My test cases now looks like:

import com.kstruct.gethostname4j.Hostname
import io.quarkus.test.junit.QuarkusTest
import org.apache.ranger.admin.client.RangerAdminRESTClient
import org.junit.jupiter.api.Test

@QuarkusTest
class HostnameTest {
    @Test
    fun testHostname() {
        println(Runtime.version())
        println(io.smallrye.common.cpu.CPU.host())
        println(this::class.java.classLoader)
        val x = Hostname.getHostname()
        println(x)
        val client = RangerAdminRESTClient()
        println(client.toString())
    }
}

I pushed to my sample repo mentioned above so you can see what I'm doing.

dmlloyd commented 1 month ago

Could you try tuning the log level of the com.sun.jna category to TRACE?

rcjverhoef commented 1 month ago

@dmlloyd : that's a good suggestion, I should have thought of that. The difference is that without the annotation the jna looks and find /com/sun/jna/darwin-aarch64/libjnidispatch.jnilib and with the Quarkus class loader it looks and fails to find /com/sun/jna/darwin/libjnidispatch.jnilib.

Had some issues to get in working and change the code a bit too.

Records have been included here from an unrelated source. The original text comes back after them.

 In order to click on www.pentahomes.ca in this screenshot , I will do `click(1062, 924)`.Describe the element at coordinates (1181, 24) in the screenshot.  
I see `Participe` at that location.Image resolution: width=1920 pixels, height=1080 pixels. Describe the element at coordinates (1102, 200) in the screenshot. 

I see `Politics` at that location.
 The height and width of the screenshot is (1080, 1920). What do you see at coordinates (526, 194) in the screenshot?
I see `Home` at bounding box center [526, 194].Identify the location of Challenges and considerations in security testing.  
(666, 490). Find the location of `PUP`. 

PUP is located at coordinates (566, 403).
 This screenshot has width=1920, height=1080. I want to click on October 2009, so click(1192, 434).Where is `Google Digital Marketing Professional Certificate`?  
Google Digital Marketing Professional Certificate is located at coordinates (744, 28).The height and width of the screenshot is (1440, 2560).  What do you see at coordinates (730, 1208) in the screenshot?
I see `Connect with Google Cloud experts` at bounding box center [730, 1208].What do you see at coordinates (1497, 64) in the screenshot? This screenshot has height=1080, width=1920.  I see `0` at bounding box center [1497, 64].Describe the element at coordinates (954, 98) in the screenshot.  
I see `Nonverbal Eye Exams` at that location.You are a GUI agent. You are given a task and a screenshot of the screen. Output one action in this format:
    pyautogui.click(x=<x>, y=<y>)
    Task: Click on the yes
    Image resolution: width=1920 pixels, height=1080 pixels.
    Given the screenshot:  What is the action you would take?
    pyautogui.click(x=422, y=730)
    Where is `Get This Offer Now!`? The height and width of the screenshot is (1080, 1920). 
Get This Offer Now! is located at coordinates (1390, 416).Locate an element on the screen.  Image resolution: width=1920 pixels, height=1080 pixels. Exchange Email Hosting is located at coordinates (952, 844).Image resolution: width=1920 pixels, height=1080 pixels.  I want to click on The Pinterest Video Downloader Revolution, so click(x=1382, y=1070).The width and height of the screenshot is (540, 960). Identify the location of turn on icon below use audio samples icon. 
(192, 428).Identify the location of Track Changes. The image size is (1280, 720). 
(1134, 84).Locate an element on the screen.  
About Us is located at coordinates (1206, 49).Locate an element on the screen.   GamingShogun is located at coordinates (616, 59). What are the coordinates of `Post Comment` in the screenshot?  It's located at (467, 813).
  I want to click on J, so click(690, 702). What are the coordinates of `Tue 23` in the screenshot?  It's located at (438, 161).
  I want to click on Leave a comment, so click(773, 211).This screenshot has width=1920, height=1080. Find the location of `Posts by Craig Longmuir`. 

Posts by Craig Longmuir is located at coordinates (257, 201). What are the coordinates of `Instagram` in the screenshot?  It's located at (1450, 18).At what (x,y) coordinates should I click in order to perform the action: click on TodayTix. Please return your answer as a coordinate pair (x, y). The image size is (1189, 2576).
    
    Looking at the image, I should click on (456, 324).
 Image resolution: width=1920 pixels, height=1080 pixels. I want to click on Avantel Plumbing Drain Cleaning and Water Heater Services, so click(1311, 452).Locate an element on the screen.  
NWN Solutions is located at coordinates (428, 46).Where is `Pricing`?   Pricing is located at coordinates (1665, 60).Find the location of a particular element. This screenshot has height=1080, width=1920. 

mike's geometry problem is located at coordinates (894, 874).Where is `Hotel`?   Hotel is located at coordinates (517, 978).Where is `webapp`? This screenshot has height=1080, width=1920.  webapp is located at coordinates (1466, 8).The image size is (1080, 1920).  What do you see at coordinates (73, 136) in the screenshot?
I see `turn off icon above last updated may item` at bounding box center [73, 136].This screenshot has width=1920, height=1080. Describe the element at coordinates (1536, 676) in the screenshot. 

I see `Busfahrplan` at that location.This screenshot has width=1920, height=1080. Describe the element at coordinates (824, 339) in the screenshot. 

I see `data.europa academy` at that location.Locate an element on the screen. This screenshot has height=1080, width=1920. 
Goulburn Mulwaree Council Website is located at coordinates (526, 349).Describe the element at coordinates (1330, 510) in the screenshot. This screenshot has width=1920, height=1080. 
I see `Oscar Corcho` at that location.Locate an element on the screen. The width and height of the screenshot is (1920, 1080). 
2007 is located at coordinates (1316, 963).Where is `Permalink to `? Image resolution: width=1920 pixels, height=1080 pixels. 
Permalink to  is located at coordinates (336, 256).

interface CLibrary : Library {
    fun printf(format: String, vararg args: Any): Int
}

//@QuarkusTest
class HostnameTest {
    @Test
    fun testHostname() {
        System.setProperty("jna.debug_load", "true");
        System.setProperty("jna.debug_load.jna", "true");
        val libc = Native.load("c", CLibrary::class.java) as CLibrary
    }
}

With the @QuarkusTest commented out, I can see it looking for and find aarch-64

2024-10-09 23:58:11,779 INFO  [com.sun.jna.Native] (Test worker) Looking in classpath from jdk.internal.loader.ClassLoaders$AppClassLoader@1cf4f579 for /com/sun/jna/darwin-aarch64/libjnidispatch.jnilib
2024-10-09 23:58:11,783 INFO  [com.sun.jna.Native] (Test worker) Found library resource at jar:file:/Users/roccoverhoef/.gradle/caches/modules-2/files-2.1/net.java.dev.jna/jna/5.8.0/3551d8d827e54858214107541d3aff9c615cb615/jna-5.8.0.jar!/com/sun/jna/darwin-aarch64/libjnidispatch.jnilib
2024-10-09 23:58:11,783 INFO  [com.sun.jna.Native] (Test worker) Extracting library to /Users/roccoverhoef/Library/Caches/JNA/temp/jna416912632756075848.tmp
2024-10-09 23:58:11,786 INFO  [com.sun.jna.Native] (Test worker) Trying /Users/roccoverhoef/Library/Caches/JNA/temp/jna416912632756075848.tmp
2024-10-09 23:58:11,952 INFO  [com.sun.jna.Native] (Test worker) Found jnidispatch at /Users/roccoverhoef/Library/Caches/JNA/temp/jna416912632756075848.tmp
2024-10-09 23:58:11,958 INFO  [com.sun.jna.NativeLibrary] (Test worker) Looking for library 'c'
2024-10-09 23:58:11,959 INFO  [com.sun.jna.NativeLibrary] (Test worker) Adding paths from jna.library.path: null
2024-10-09 23:58:11,959 INFO  [com.sun.jna.NativeLibrary] (Test worker) Trying libc.dylib
2024-10-09 23:58:11,959 INFO  [com.sun.jna.NativeLibrary] (Test worker) Found library 'c' at libc.dylib

But with the @QuarkusTest annotation turned on, I get below for it blows up.:

2024-10-09 23:57:49,470 INFO  [com.sun.jna.Native] (Test worker) Looking in classpath from QuarkusClassLoader:Quarkus Base Runtime ClassLoader: TEST for HostnameTest (QuarkusTest)@40cb698e for /com/sun/jna/darwin/libjnidispatch.jnilib
2024-10-09 23:57:49,471 INFO  [com.sun.jna.Native] (Test worker) Found library resource at jar:file:///Users/roccoverhoef/.gradle/caches/modules-2/files-2.1/org.elasticsearch/jna/5.5.0/ade077cbb2618a18bfc6c335413b2b7163d97601/jna-5.5.0.jar!/com/sun/jna/darwin/libjnidispatch.jnilib
2024-10-09 23:57:49,472 INFO  [com.sun.jna.Native] (Test worker) Extracting library to /Users/roccoverhoef/Library/Caches/JNA/temp/jna8638381557265410909.tmp
2024-10-09 23:57:49,473 INFO  [com.sun.jna.Native] (Test worker) Trying /Users/roccoverhoef/Library/Caches/JNA/temp/jna8638381557265410909.tmp
dmlloyd commented 1 month ago

Aha, two different versions of JNA on the class path. One in org.elastichsearch and one in net.java.dev.jna. The classes are shaded, however the native library has the same name, and first one wins. Not good.